Add fetch book list method to overdrive api #2767

dbernstein · 2025-09-29T17:44:50Z

Description

In order to process of converting the overdrive scripts to celery we want to be able to efficiently download feed data and store it in a redis set for downstream processing. This PR advances that end by providing a means via the Overdrive API to pull a complete "page" of book data, with the option to include metadata or circulation data depending on the set the needs to be built. Long running (ie more than a minute or so) celery tasks require replacing one task with another in order to keep the flow of celery tasks moving by ensuring that no one task commandeers a celery work for any significant length of time.
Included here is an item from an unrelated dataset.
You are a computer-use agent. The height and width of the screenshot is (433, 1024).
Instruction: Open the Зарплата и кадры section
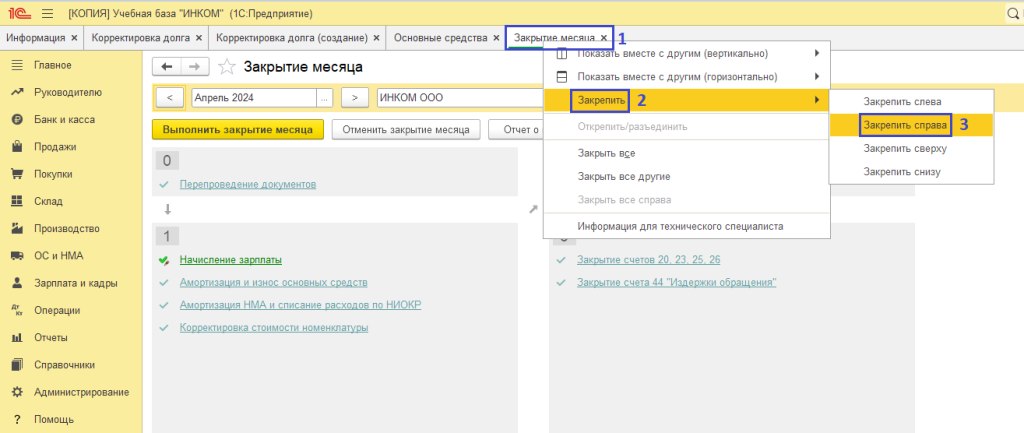pos(76,282)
Therefore, this method will be used efficiently build set of book info while not making undue demands on the redis set, all the while ensuring that each chunk of book data can be retried in case of an error.

Motivation and Context

https://ebce-lyrasis.atlassian.net/browse/PP-3015

How Has This Been Tested?

Unit tests added.

Checklist

I have updated the documentation accordingly.
All new and existing tests passed.

codecov · 2025-09-29T17:51:08Z

Codecov Report

❌ Patch coverage is 91.75258% with 8 lines in your changes missing coverage. Please review.
✅ Project coverage is 92.41%. Comparing base (5fd6f06) to head (0a98bb6).
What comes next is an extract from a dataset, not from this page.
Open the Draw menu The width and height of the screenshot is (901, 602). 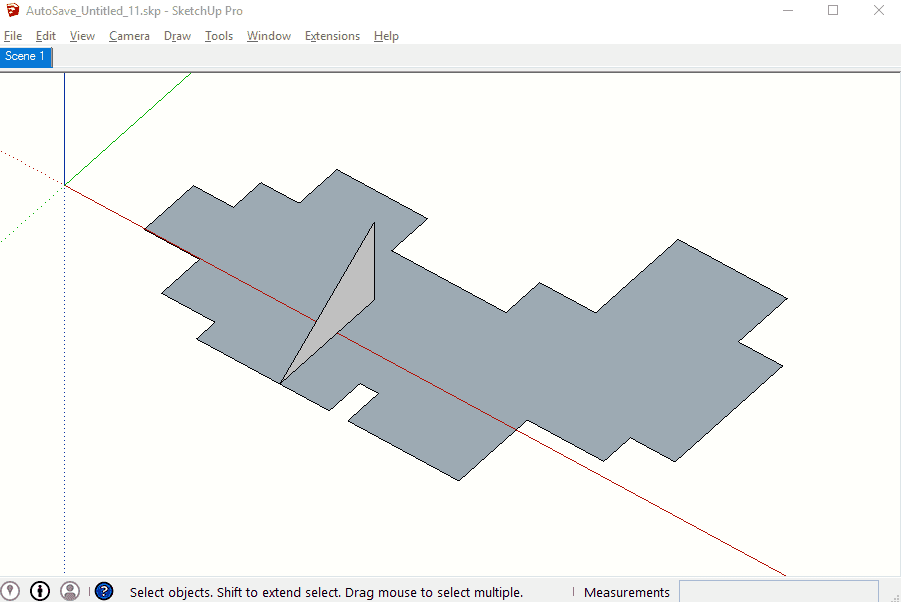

Files with missing lines	Patch %	Lines
...alace/manager/integration/license/overdrive/api.py	91.95%	2 Missing and 5 partials ⚠️
src/palace/manager/util/http/async_http.py	90.00%	1 Missing ⚠️

Additional details and impacted files

@@            Coverage Diff             @@
##             main    #2767      +/-   ##
==========================================
- Coverage   92.41%   92.41%   -0.01%     
==========================================
  Files         449      449              
  Lines       42628    42720      +92     
  Branches     5955     5967      +12     
==========================================
+ Hits        39396    39480      +84     
- Misses       2120     2123       +3     
- Partials     1112     1117       +5

☔ View full report in Codecov by Sentry.
📢 Have feedback on the report? Share it here.

🚀 New features to boost your workflow:

❄️ Test Analytics: Detect flaky tests, report on failures, and find test suite problems.

… with the option of including metadata and/or availability using an async http client for optimal performance.

jonathangreen

Made some comments here to address before this one can be merged.

I'm also wondering if you have looked into this comment in JIRA yet: https://ebce-lyrasis.atlassian.net/browse/PP-2183?focusedCommentId=27994. Before you build this whole redis set infrastructure, I'd like to make sure overdrive doesn't directly give us what we need.

jonathangreen · 2025-10-01T14:54:16Z

src/palace/manager/integration/license/overdrive/api.py

        return availability_queue, next_link

+    def _get_headers(self, auth_token: str) -> dict[str, str]:
+        return {"Authorization": f"Bearer {auth_token}", "User-Agent": "Palace"}


Why add User-Agent here? Adding this will override the more detailed user agent header set by the HTTP class.

I can remove that. I was refactoring a bit and noticed that we were setting the user agent in another place in this file when formatting the auth header. I can remove if you think it's better.

Looking through the diff and doing a quick grep grep -ni "User-Agent" src/palace/manager/integration/license/overdrive/api.py I don't see anywhere we were previously setting User-Agent in this file. Are you sure you didn't pull this in from elsewhere?

If you look in the HTTP code, we always set the user agent, if its not already set:

circulation/src/palace/manager/util/http/http.py

Lines 232 to 236 in 3798ec8

# Set a user-agent if not already present

headers = get_default_headers()

if (additional_headers := kwargs.get("headers")) is not None:

headers.update(additional_headers)

kwargs["headers"] = headers

So this change would result in the overdrive code having a user agent of Palace, rather then the Palace Manager/version header that we tell our integration partners that we send.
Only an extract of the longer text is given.